* [EXCERPTED PASSAGE]:
-- -- --

À l’extérieur pourtant, des électeurs nous signalent qu’eux aussi ne peuvent pas trouver leurs noms sur les listes, mais ils sont peu nombreux ici.

Mireille est une jeune mère. Elle est venue voter pour la première fois avec toute sa famille. « Je viens pour mon pays. Regardez-nous, nous sommes pauvres, mais nous croyons que le changement est possible. Il nous faut des dirigeants qui prennent en compte la population et pas seulement leur intérêt personnel. Moi et toute ma famille nous avons rempli notre devoir de citoyen.» Elle et toute sa famille attendent la fin de l’averse qui vient d’éclater sur la ville. La pluie tombe abondamment. Malgré cela les électeurs et électrices restent mobilisés.

Ce début de journée électorale montre des signes de tension, mais celles-ci sont le fruit de la très grande motivation de la population de Kinshasa et de la RDC à participer au processus électoral et cela est positif.

-- -- --

* [PROBLEMS TO SOLVE]:
**A.** Copy word for word the stretch of the Kinshasa voting report from "Mireille est une" through "cela est positif.".
**B.** In the Kinshasa voting report, list each sentence Mireille speaks inside the quotation marks, one per line.
The lines that come next have nothing to do with the Kinshasa voting report.

-- -- --

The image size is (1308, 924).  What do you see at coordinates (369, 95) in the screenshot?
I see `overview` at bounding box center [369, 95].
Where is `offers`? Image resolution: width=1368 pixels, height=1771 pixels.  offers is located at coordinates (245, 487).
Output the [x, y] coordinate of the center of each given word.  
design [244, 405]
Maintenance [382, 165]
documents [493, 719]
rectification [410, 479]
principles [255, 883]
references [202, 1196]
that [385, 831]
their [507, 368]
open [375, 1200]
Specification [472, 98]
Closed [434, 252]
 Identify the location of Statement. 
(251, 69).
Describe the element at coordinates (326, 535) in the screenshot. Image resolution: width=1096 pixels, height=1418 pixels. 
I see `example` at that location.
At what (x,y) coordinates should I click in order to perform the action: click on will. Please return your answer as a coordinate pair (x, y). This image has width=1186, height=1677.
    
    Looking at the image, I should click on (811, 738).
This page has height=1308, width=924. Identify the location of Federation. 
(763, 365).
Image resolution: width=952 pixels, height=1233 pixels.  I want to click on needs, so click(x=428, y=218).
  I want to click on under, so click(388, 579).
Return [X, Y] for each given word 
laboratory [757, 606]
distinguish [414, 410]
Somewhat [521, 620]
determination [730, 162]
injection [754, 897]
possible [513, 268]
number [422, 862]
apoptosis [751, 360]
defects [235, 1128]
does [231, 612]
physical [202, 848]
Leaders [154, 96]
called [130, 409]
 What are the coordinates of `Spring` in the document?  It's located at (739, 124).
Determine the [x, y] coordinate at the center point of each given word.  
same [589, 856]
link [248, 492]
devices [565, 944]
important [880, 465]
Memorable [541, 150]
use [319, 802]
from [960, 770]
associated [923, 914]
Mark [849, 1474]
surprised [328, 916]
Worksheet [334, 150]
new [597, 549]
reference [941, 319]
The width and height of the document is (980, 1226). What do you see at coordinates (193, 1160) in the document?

-- -- --

* [ANSWERS GIVEN]:
**A.**
Mireille est une jeune mère. Elle est venue voter pour la première fois avec toute sa famille. « Je viens pour mon pays. Regardez-nous, nous sommes pauvres, mais nous croyons que le changement est possible. Il nous faut des dirigeants qui prennent en compte la population et pas seulement leur intérêt personnel. Moi et toute ma famille nous avons rempli notre devoir de citoyen.» Elle et toute sa famille attendent la fin de l’averse qui vient d’éclater sur la ville. La pluie tombe abondamment. Malgré cela les électeurs et électrices restent mobilisés.

Ce début de journée électorale montre des signes de tension, mais celles-ci sont le fruit de la très grande motivation de la population de Kinshasa et de la RDC à participer au processus électoral et cela est positif.

**B.**
Je viens pour mon pays.
Regardez-nous, nous sommes pauvres, mais nous croyons que le changement est possible.
Il nous faut des dirigeants qui prennent en compte la population et pas seulement leur intérêt personnel.
Moi et toute ma famille nous avons rempli notre devoir de citoyen.